Financially I’m not terribly placed and I do have options if I need them. I run my own business but I’m also qualified to return to the profession I was in before I had DC, which would put me back on a more traditional career ladder and double, if not triple, my current earnings so it’s not a long term dire situation if I left, financially.

To address another point, my son has been surrounded by his/our peers having more children. My brother has two, all his friends have had or are currently having siblings so it’s always in front of his face. Covid really did a number on him as well as where we live, children weren’t even allowed to play together in parks at one stage. Then when we were allowed, he would see children playing together and go over to ask if he could play but more than once he was told, ‘I just want to play with my brother/sister’ in one form or another. He was 4, and I clearly remember one such day where it happened and he just came and sat next to me and said that he wanted to go home because he was lonely. Obviously I got up and went to play with him, but he’s said so many things over the years. We’ve just got back from a holiday with my my brother and his children, and my son told me he was sad because his cousins got to be together all the time but he was lonely in our house with just him me and his dad. That’s what prompted me broaching the subject again with my partner.
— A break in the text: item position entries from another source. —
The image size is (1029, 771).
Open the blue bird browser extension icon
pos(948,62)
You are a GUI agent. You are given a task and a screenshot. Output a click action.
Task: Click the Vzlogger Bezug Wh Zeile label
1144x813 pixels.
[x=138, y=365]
it’s like a war going on in my head. I know I have to stop wanting what I want because I can’t have it, but equally, I don’t want to.

OP posts:
AlohaMolly · 13/04/2024 10:57

What I wrote about finances made it sound like I’ve got bags of money. I don’t at all 😂 I’d be teaching on a mid level pay scale if I returned!

OP posts:
Farmwifefarmlife · 13/04/2024 11:02

I think if you want another child so badly it maybe something you regret long term? I’ve always wanted three children and loved the idea of a large family, I am an only child while I had all my parents love and time I would have loved a sibling. Sorry if that’s not much help but maybe if you want another child so bad just have one? There are lots of options of having a child solo.

whattheAF2024 · 13/04/2024 12:17

I'd leave him before your son gets any older and it is harder for him. Find someone (him also) who is your everything.
At 37 you have time to have another if that's with someone else or IVF by yourself with a donor.

Bonmot57 · 29/04/2024 18:26

I think for your own peace of mind, you have to accept no one is owed or entitled to a child, or a sibling. A child is entitled to be wanted by both parents and who are wholeheartedly invested.

Your partner could have been more tactful, but if he can’t be bothered then he is actually being responsible and sensible not to father any more children.